Source and Target row count matching in Datastage job

dsgguy · Post by **dsgguy** » Wed Jun 04, 2014 2:56 pm

Hi

I'm trying to find a way to match the row count from source and tsrget within the datastage job. Is it possible? If so, could you please suggest the solution. If not, what would be my options? Do I need to write something outside the datastage job? Please help.

Thanks in advance
Sri

ray.wurlod · Post by **ray.wurlod** » Wed Jun 04, 2014 3:23 pm

Welcome aboard.

You could create an after-job subroutine that uses DataStage API functions to retrieve the link row counts.

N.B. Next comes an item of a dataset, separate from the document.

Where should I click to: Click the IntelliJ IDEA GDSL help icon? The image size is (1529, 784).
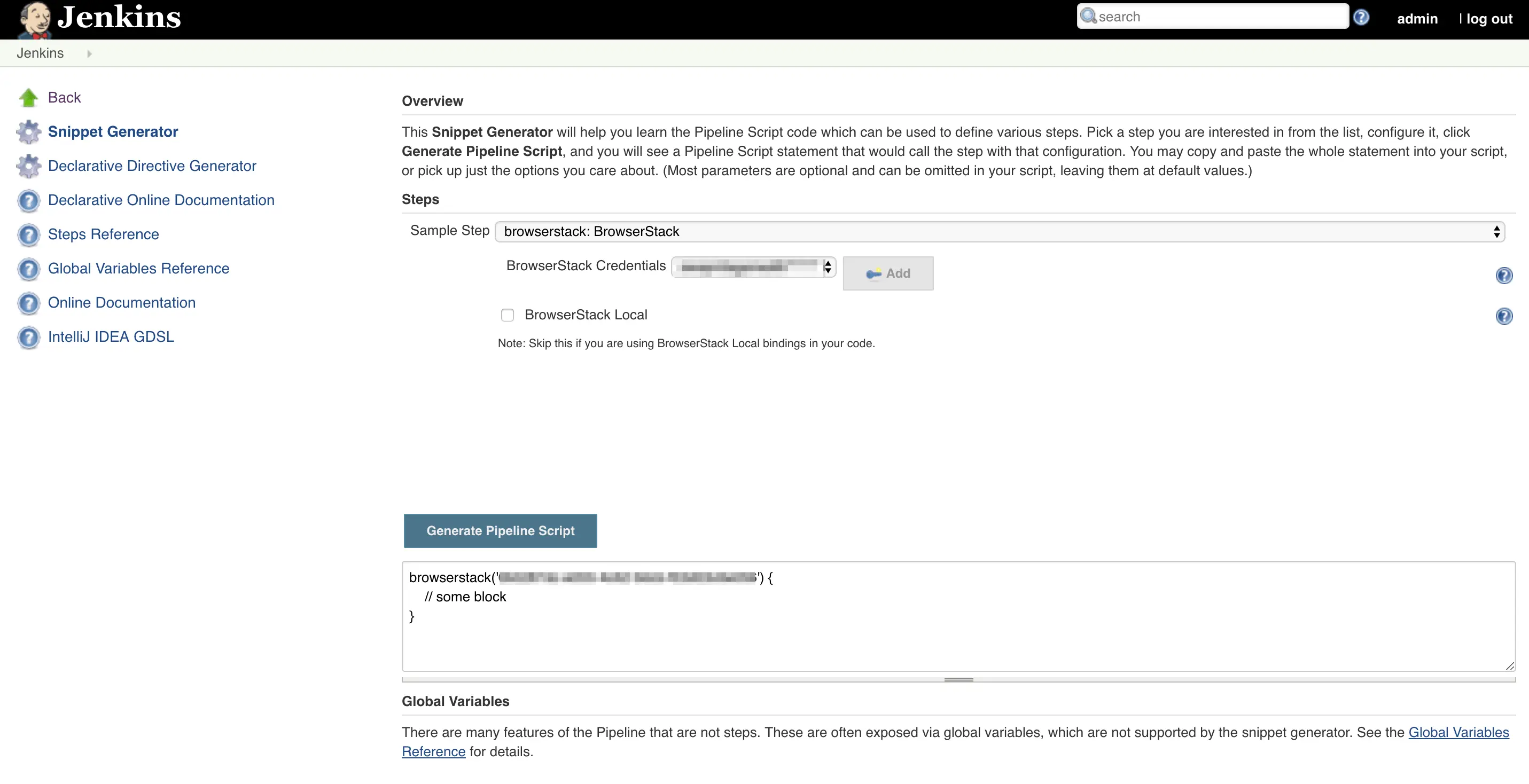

What do you want to do with these counts?

dsgguy · Post by **dsgguy** » Wed Jun 04, 2014 3:30 pm

Thanks Ray.

I want the counts to make sure that all the source records have been loaded to target with out any issues...

ray.wurlod · Post by **ray.wurlod** » Wed Jun 04, 2014 3:32 pm

That's the why. What do you actually want to do with them? Write to file? Send email? Something else?

dsgguy · Post by **dsgguy** » Wed Jun 04, 2014 3:50 pm

Ray - I Want to send an email if the counts are not matching.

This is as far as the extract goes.